Hospitals generally have teams that respond when patients develop sudden heart or breathing problems. That work is common in emergency departments. The measure was designed to make sure the service is available around-the-clock to other units, and to encourage lower-ranking medical staff members not to be intimidated about calling for help.

Another urged checks and rechecks of patient medications to protect against drug errors. A third focused on preventing surgical site infections by following certain guidelines, including giving patients antibiotics before their operations.

The hospitals also were asked to contribute monthly mortality data to Berwick’s organization, which attempted to track the impact.

Implement changes by 2007
The effort was endorsed by federal health officials, health insurers, hospital industry leaders, the A.M.E.and others. About 3,100 hospitals signed up, representing about 75 percent of the nation’s acute care beds.

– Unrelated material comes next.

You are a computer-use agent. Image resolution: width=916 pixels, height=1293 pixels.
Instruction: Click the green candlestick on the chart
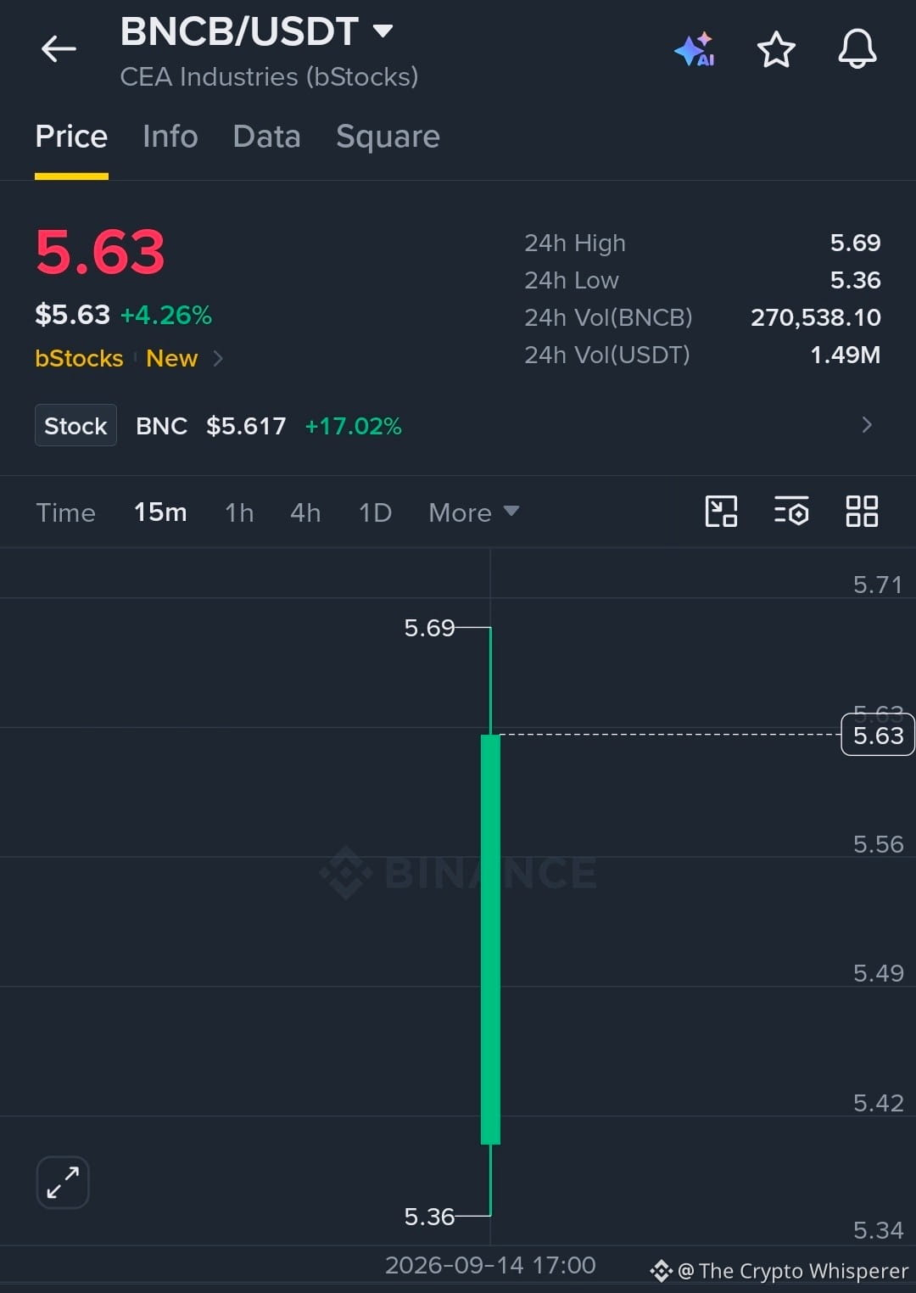click(x=490, y=939)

About 86 percent sent in mortality data. Roughly a third said they were implementing all six measures, and more than half committed to at least three, Berwick said.

Campaign workers examined 2004 data for the participating hospitals to determine how many people were expected to die during the 18 months of the campaign.

They then checked the count of actual deaths reported. They also made mathematical adjustments for severity of illnesses and for volume of cases, to make a more fair comparison of the two time periods more fair. They also made estimates for participating hospitals that did not report data, Berwick said.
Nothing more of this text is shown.